Peter Sagan intouchable...
Longwy (Meurthe-et-Moselle), envoyé spécial.Parfois, c’est l’ombre qui tient la lumière. Et puisqu’il y a dans tout récit une exigence secrète de macération aux passages séculiers du Tour, fidèles que nous sommes aux lenteurs du sol, nous collectionnons les mots comme des paroles ressuscitées. Il était un peu plus de 17 heures, ce lundi 3 juillet, quand l’avant-garde du peloton pénétra dans Longwy après une longue redescente depuis la Belgique via le Luxembourg. L’entrée en France. Mais pas n’importe où. Là où la mélancolie ouvrière continue de s’épaissir. Là où la part du cœur ne se réduit jamais, puisque les emballeurs solitaires d’un passé de plomb cherchent encore à exister dans les tréfonds de nos mémoires. Longwy: sur les traces des hommes de fer, honorés un jour d’étape par d’autres Géants, ceux de la route, venus s’échouer dans un final haletant dans la côté des Religieuses, tout à côté de la rue de la République et de l’avenue Raymond-Poincaré, dont les bicoques ouvrières, alignées, sont restées toutes identiques aux grandes heures industrielles de la ville. Les voilà juste mornes et décrépies. Souvent vides.

● **Consigne**: Dressez la liste de tous les pays nommés dans le texte sur l'arrivée du Tour à Longwy.

● **Contenu des données**:
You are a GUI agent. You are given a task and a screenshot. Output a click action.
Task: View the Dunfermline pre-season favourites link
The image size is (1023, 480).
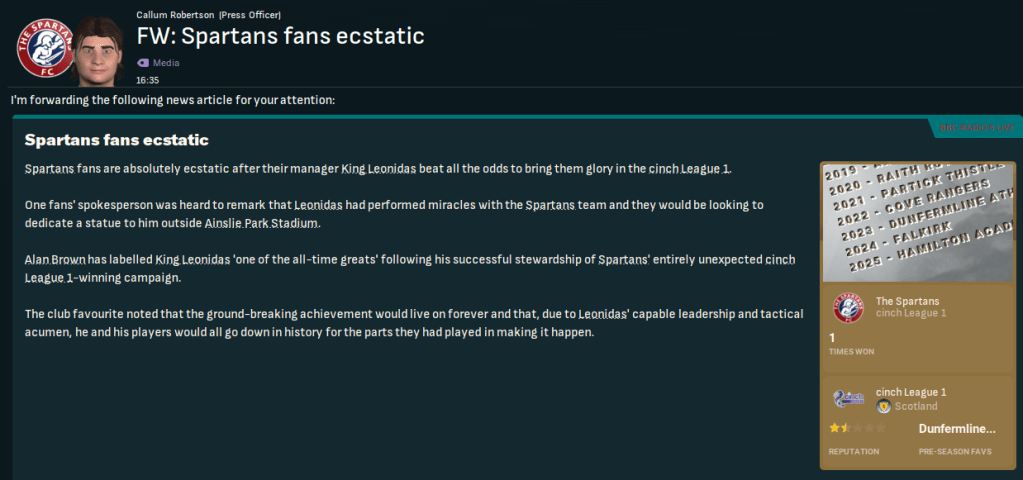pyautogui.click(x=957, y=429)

--

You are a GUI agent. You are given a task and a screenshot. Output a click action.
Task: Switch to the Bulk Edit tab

● **Réponse complète**: Belgique, Luxembourg, France